** Opening Data in this exercise block **

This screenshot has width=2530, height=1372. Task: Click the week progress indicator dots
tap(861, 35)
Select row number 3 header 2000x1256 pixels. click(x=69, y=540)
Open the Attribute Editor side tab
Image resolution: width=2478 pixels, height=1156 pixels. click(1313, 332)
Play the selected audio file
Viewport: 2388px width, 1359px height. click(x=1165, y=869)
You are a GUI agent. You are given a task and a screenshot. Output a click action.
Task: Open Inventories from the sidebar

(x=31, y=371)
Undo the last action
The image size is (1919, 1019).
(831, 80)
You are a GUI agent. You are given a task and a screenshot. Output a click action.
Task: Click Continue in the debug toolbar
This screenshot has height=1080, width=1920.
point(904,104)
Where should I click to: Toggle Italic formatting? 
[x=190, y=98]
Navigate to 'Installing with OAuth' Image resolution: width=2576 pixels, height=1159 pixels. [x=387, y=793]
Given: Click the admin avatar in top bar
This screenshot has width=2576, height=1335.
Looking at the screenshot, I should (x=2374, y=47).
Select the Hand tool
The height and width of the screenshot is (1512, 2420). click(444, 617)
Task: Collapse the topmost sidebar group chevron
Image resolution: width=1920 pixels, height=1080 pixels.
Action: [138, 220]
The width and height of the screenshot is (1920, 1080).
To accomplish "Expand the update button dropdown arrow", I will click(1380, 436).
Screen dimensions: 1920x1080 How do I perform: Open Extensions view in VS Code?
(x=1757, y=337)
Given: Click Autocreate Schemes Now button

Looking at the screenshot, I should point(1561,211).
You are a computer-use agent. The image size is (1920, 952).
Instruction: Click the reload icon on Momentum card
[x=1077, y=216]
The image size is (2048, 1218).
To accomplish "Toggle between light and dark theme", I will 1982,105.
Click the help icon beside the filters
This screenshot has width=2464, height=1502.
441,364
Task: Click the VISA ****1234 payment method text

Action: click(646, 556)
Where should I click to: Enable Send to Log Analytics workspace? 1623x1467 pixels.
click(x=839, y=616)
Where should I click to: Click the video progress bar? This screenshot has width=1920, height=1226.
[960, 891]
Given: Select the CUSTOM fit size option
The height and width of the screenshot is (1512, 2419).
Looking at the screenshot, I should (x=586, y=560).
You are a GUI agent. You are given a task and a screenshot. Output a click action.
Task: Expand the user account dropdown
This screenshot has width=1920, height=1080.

** Closing Data in this exercise block **

Report every line of the material above in which "dropdown" appears.

*Result:*
To accomplish "Expand the update button dropdown arrow", I will click(1380, 436).
Task: Expand the user account dropdown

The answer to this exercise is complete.